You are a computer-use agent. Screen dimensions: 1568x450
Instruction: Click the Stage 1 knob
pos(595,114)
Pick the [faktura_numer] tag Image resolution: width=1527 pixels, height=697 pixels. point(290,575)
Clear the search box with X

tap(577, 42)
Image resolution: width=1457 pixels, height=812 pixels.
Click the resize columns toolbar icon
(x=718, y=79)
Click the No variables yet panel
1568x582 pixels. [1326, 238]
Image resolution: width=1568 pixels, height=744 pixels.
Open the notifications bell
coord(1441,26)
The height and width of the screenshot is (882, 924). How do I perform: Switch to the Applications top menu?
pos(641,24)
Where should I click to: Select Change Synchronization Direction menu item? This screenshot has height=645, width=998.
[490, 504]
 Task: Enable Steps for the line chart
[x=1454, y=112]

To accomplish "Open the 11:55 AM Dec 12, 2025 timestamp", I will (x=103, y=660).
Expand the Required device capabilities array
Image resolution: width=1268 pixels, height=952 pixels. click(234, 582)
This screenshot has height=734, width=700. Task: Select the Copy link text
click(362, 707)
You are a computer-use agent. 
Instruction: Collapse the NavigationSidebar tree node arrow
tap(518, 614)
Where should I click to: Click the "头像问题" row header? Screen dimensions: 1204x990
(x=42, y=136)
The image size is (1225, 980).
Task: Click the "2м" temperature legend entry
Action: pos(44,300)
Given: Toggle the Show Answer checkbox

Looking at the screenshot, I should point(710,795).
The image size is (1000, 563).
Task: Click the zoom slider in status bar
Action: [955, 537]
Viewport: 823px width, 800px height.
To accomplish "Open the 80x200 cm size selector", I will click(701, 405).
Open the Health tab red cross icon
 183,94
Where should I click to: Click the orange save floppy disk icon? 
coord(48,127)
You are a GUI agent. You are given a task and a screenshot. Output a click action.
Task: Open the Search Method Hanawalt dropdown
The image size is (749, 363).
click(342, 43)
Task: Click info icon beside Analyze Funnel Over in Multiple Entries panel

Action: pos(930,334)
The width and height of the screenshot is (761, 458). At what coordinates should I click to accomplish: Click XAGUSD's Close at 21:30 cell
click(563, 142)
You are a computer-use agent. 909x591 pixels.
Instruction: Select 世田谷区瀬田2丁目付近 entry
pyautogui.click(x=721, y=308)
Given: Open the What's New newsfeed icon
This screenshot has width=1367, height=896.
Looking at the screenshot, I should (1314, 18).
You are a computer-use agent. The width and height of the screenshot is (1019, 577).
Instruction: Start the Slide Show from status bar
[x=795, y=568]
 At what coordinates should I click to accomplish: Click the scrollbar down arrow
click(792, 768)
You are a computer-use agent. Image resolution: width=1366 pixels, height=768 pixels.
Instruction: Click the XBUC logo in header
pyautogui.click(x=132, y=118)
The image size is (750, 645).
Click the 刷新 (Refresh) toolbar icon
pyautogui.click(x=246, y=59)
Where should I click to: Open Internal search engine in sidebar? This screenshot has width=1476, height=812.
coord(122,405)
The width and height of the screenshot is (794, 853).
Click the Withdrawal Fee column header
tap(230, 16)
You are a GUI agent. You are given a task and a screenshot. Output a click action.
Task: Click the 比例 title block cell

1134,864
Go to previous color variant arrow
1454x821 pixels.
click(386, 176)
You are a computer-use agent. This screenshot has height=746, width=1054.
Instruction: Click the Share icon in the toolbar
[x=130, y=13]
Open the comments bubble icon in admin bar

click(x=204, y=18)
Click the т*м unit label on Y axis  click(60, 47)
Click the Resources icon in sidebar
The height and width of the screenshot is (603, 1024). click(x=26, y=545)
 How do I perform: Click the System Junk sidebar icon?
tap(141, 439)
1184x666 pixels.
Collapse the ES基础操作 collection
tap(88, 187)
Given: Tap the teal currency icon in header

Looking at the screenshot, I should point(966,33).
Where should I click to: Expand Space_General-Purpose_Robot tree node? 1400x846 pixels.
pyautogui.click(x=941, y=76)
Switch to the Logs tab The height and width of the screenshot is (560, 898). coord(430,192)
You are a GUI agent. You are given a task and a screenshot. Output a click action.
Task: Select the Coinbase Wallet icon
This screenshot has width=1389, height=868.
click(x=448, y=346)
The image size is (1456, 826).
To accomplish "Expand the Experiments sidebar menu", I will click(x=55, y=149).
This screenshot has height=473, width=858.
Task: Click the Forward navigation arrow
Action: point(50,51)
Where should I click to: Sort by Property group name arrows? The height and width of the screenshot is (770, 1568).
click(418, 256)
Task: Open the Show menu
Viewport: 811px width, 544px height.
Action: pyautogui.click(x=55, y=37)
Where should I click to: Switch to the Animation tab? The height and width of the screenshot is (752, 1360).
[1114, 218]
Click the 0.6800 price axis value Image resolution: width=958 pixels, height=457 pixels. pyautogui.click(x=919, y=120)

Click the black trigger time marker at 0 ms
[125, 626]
=-=-=
Problem to solve:
Give back every line of the data above, word for word, with nothing changed, added or left out.

The response:
You are a computer-use agent. Screen dimensions: 1568x450
Instruction: Click the Stage 1 knob
pos(595,114)
Pick the [faktura_numer] tag Image resolution: width=1527 pixels, height=697 pixels. point(290,575)
Clear the search box with X

tap(577, 42)
Image resolution: width=1457 pixels, height=812 pixels.
Click the resize columns toolbar icon
(x=718, y=79)
Click the No variables yet panel
1568x582 pixels. [1326, 238]
Image resolution: width=1568 pixels, height=744 pixels.
Open the notifications bell
coord(1441,26)
The height and width of the screenshot is (882, 924). How do I perform: Switch to the Applications top menu?
pos(641,24)
Where should I click to: Select Change Synchronization Direction menu item? This screenshot has height=645, width=998.
[490, 504]
 Task: Enable Steps for the line chart
[x=1454, y=112]

To accomplish "Open the 11:55 AM Dec 12, 2025 timestamp", I will (x=103, y=660).
Expand the Required device capabilities array
Image resolution: width=1268 pixels, height=952 pixels. click(234, 582)
This screenshot has height=734, width=700. Task: Select the Copy link text
click(362, 707)
You are a computer-use agent. 
Instruction: Collapse the NavigationSidebar tree node arrow
tap(518, 614)
Where should I click to: Click the "头像问题" row header? Screen dimensions: 1204x990
(x=42, y=136)
The image size is (1225, 980).
Task: Click the "2м" temperature legend entry
Action: pos(44,300)
Given: Toggle the Show Answer checkbox

Looking at the screenshot, I should point(710,795).
The image size is (1000, 563).
Task: Click the zoom slider in status bar
Action: [955, 537]
Viewport: 823px width, 800px height.
To accomplish "Open the 80x200 cm size selector", I will click(701, 405).
Open the Health tab red cross icon
 183,94
Where should I click to: Click the orange save floppy disk icon? 
coord(48,127)
You are a GUI agent. You are given a task and a screenshot. Output a click action.
Task: Open the Search Method Hanawalt dropdown
The image size is (749, 363).
click(342, 43)
Task: Click info icon beside Analyze Funnel Over in Multiple Entries panel

Action: pos(930,334)
The width and height of the screenshot is (761, 458). At what coordinates should I click to accomplish: Click XAGUSD's Close at 21:30 cell
click(563, 142)
You are a computer-use agent. 909x591 pixels.
Instruction: Select 世田谷区瀬田2丁目付近 entry
pyautogui.click(x=721, y=308)
Given: Open the What's New newsfeed icon
This screenshot has width=1367, height=896.
Looking at the screenshot, I should (1314, 18).
You are a computer-use agent. The width and height of the screenshot is (1019, 577).
Instruction: Start the Slide Show from status bar
[x=795, y=568]
 At what coordinates should I click to accomplish: Click the scrollbar down arrow
click(792, 768)
You are a computer-use agent. Image resolution: width=1366 pixels, height=768 pixels.
Instruction: Click the XBUC logo in header
pyautogui.click(x=132, y=118)
The image size is (750, 645).
Click the 刷新 (Refresh) toolbar icon
pyautogui.click(x=246, y=59)
Where should I click to: Open Internal search engine in sidebar? This screenshot has width=1476, height=812.
coord(122,405)
The width and height of the screenshot is (794, 853).
Click the Withdrawal Fee column header
tap(230, 16)
You are a GUI agent. You are given a task and a screenshot. Output a click action.
Task: Click the 比例 title block cell

1134,864
Go to previous color variant arrow
1454x821 pixels.
click(386, 176)
You are a computer-use agent. This screenshot has height=746, width=1054.
Instruction: Click the Share icon in the toolbar
[x=130, y=13]
Open the comments bubble icon in admin bar

click(x=204, y=18)
Click the т*м unit label on Y axis  click(60, 47)
Click the Resources icon in sidebar
The height and width of the screenshot is (603, 1024). click(x=26, y=545)
 How do I perform: Click the System Junk sidebar icon?
tap(141, 439)
1184x666 pixels.
Collapse the ES基础操作 collection
tap(88, 187)
Given: Tap the teal currency icon in header

Looking at the screenshot, I should point(966,33).
Where should I click to: Expand Space_General-Purpose_Robot tree node? 1400x846 pixels.
pyautogui.click(x=941, y=76)
Switch to the Logs tab The height and width of the screenshot is (560, 898). coord(430,192)
You are a GUI agent. You are given a task and a screenshot. Output a click action.
Task: Select the Coinbase Wallet icon
This screenshot has width=1389, height=868.
click(x=448, y=346)
The image size is (1456, 826).
To accomplish "Expand the Experiments sidebar menu", I will click(x=55, y=149).
This screenshot has height=473, width=858.
Task: Click the Forward navigation arrow
Action: point(50,51)
Where should I click to: Sort by Property group name arrows? The height and width of the screenshot is (770, 1568).
click(418, 256)
Task: Open the Show menu
Viewport: 811px width, 544px height.
Action: pyautogui.click(x=55, y=37)
Where should I click to: Switch to the Animation tab? The height and width of the screenshot is (752, 1360).
[1114, 218]
Click the 0.6800 price axis value Image resolution: width=958 pixels, height=457 pixels. pyautogui.click(x=919, y=120)

Click the black trigger time marker at 0 ms
[125, 626]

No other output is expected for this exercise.